Des attouchements sexuels qui se sont répétés durant trois ans. Toujours pendant les vacances au camping. C’est après une nouvelle nuit de crises d’angoisse et de larmes que Stéphanie finira par tout révéler à ses parents. "C’est impossible. Il est gentil, serviable. Il est comme un membre de la famille" entendra-t-elle dire à propos de son agresseur. Impossible? Et pourtant, les statistiques parlent d'elles-même. Dans 90% des cas de violences sexuelles sur mineur, les victimes connaissent leur agresseur.
 

Un enfant ne doit jamais faire face à son agresseur sauf au tribunal

Une confrontation est organisée par la mère sur le lieu de travail de l'agresseur. L'homme niera. "Moi, j'étais paralysée. J’avais honte et tellement peur", nous raconte Stéphanie. Murée dans le silence. Incapable de dénoncer les sévices qu’elle a subi. "On ne confronte jamais une jeune victime à son agresseur", explique Olivier Egelé, le président de Stop aux violences sexuelles Alsace. Et de continuer "la victime se retrouve en état de sidération, comme lors des agressions. Paralysée physiquement et psychologiquement. C’est un nouveau choc pour la petite fille. Et c’est d’autant plus dur, que c’est sa propre mère qui lui impose cette confrontation. Aujourd’hui, les enquêteurs dans ce genre de situation sont formés. Un enfant ne fait jamais face à son agresseur sauf au tribunal. Et c’est l’unique fois."
 

"Elle a tout inventé, elle ment"

Une menteuse. Elle aurait tout inventé pour "attirer l’attention". Ce sont les paroles de sa famille qui lui colleront à la peau toute sa vie. Stéphanie, victime d’abus sexuels, mais aussi de l’incrédulité des siens. La petite fille va s’enfermer sur elle-même et développer des tocs. A 14 ans, l'adolescente s’arrache les cheveux. Elle est trichotillomane. A 15 ans, elle est anorexique. "Des troubles très courants dans les cas de violences sexuelles. La victime est dans une phase d’autodestruction, dans une énergie meurtrière. Certaines victimes vont la retourner contre elles", nous détaille Olivier Egelé.
 

Comment cette jeune fille peut-elle faire confiance aux adultes ? Ils ont tous failli
 

La rupture. Les relations avec sa famille se détériorent. Stéphanie prend ses distances avec ses parents et demande à intégrer un internat."Mes parents étaient censés me protéger. Ils ne m’ont jamais cru. Peut-être étaient-ils dans le déni? Incapables de voir l'innomable?". Quelques années plus tard, les parents de Stéphanie se séparent.
 

"Ma mère s’est mariée avec mon agresseur"
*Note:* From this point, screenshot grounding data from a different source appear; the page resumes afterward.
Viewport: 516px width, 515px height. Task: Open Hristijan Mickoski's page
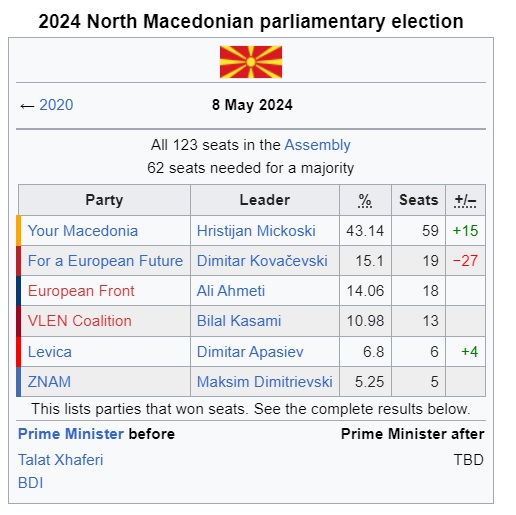(256, 231)
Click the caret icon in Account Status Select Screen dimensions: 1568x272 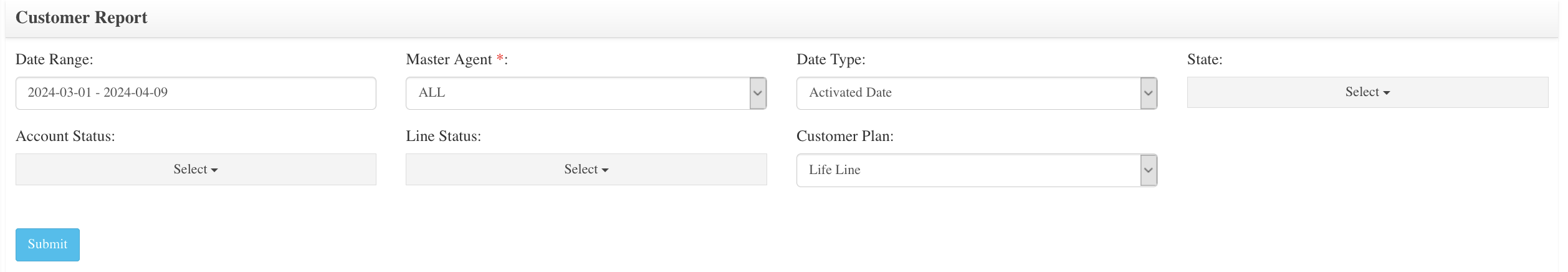(214, 170)
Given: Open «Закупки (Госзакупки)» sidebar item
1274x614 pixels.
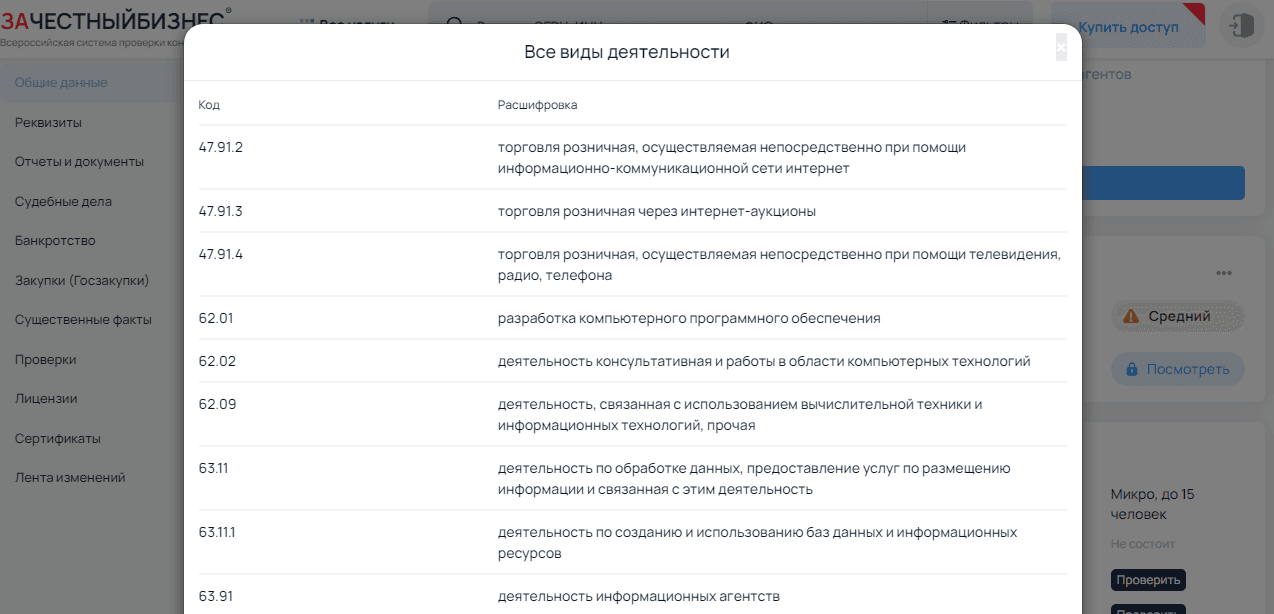Looking at the screenshot, I should 82,281.
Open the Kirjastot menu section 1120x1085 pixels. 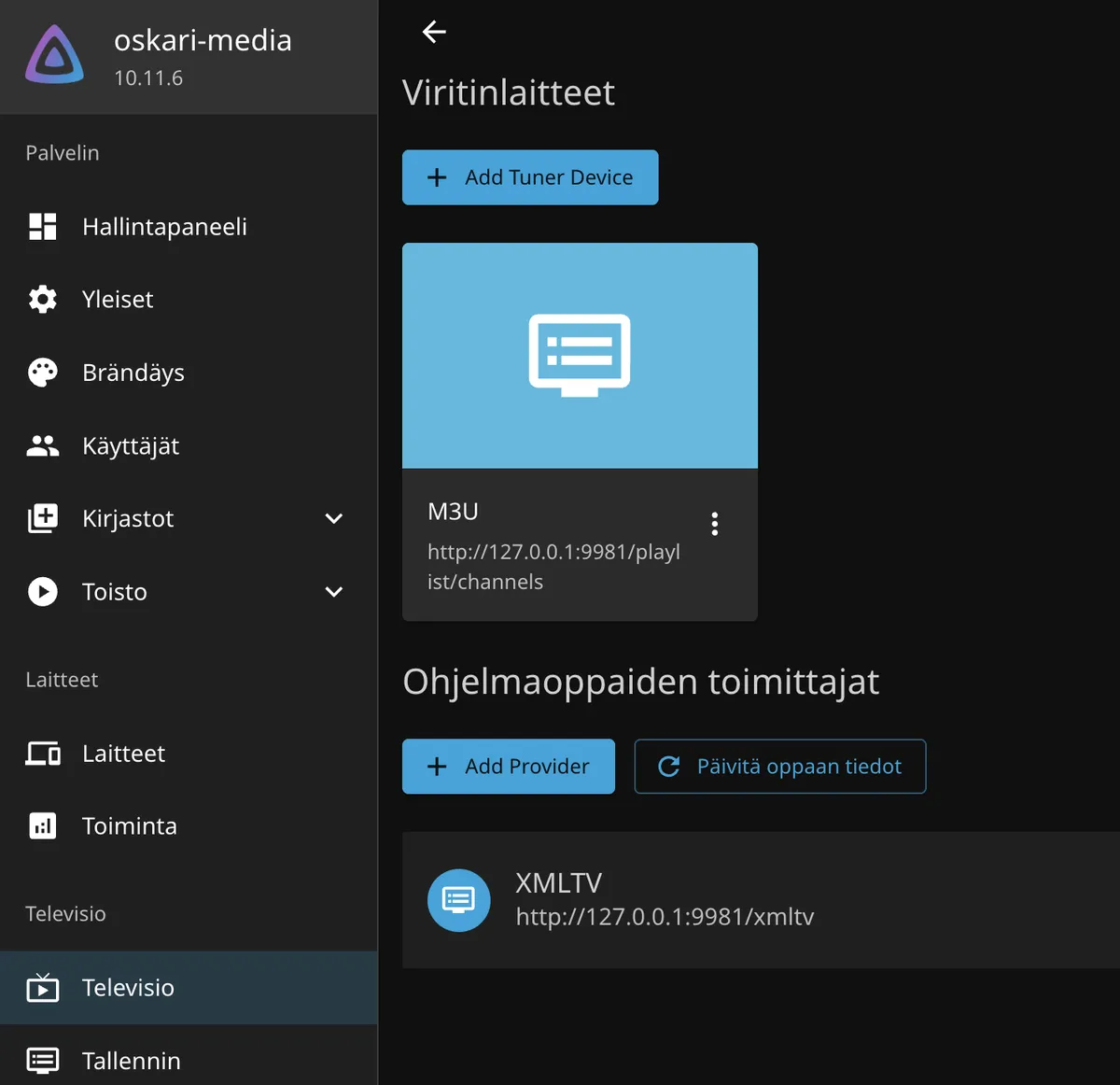tap(128, 519)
J’avais 17 ans quand ma mère m’a annoncé qu’elle a refait sa vie. Et qu’elle allait se marier... Avec celui qui m’avait anéanti. Avec mon agresseur." C’est le coup de grâce. Cette annonce est vécue comme une trahison ultime. Pour le président de l’association Stop violences sexuelles, "c’est la double peine. Non seulement, elle n’a jamais eu le soutien de sa mère, mais en plus, elle fait entrer son agresseur dans le cercle familial proche. C’est terrible. Comment cette jeune fille peut-elle faire confiance aux adultes ? Ils ont tous failli".


"Il a changé"

A 18 ans, elle retourne quelques jours au domicile maternel. "Tu sais, il a changé, il n’est plus comme avant, me disait ma mère. J’ai accepté. Je n’avais plus 10 ans. Je n’avais plus peur" raconte Stéphanie. Les relations sont glaciales avec celui qui est devenu son beau-père. "Un matin, alors que ma mère est partie travailler, je me suis réveillée. Il était tout nu, sur moi." En se débattant, Stéphanie a pu s’extraire des griffes de son beau-père. Prête à déposer plainte. "Le gendarme m’a dit qu’ils devront poursuivre ma mère pour non dénonciation de violences sexuelles. Je n’ai pas pu. Je ne pouvais pas lui faire ça. J’ai renoncé." Une nouvelle fois, Stéphanie est tenue au silence.


Et puis le silence

Un silence dans lequel les victimes d’agressions sexuelles se terrent durant des années. Des dizaines d’années. "Libérer la parole. C’est le plus difficile pour les victimes, explique Olivier Egelé. Et pourtant c’est le point de départ d’un processus de réparation. Certaines mettront dix, vingt, trente ans, parfois encore plus. Je me souviens d’une dame de 80 ans qui nous a appelé. Victime d’abus sexuels durant son enfance. Elle a gardé ce secret toute sa vie." Des vies brisées. Celle de Stéphanie a oscillé entre périodes heureuses - la naissance de ses deux enfants - et de profondes dépressions. "Depuis mon enfance, j’ai toujours un mal-être intérieur. Une instabilité. J’ai changé 37 fois de travail." 
 

Je ne veux plus survivre. Je veux commencer à vivre à 48 ans


Etre reconnue en tant que victime

A l’âge de 48 ans, Stéphanie a décidé de raconter son histoire. Elle a écrit au procureur de la République de son secteur. Elle a écrit à France 3 Alsace. Soutenue depuis le début par ses enfants et ses proches à qui elle a raconté son histoire, elle aimerait que son récit permette à d'autres de se libérer "il faut que les victimes puissent s'exprimer et que leur parole soit accueillie avec bienveillance" nous explique-t-elle.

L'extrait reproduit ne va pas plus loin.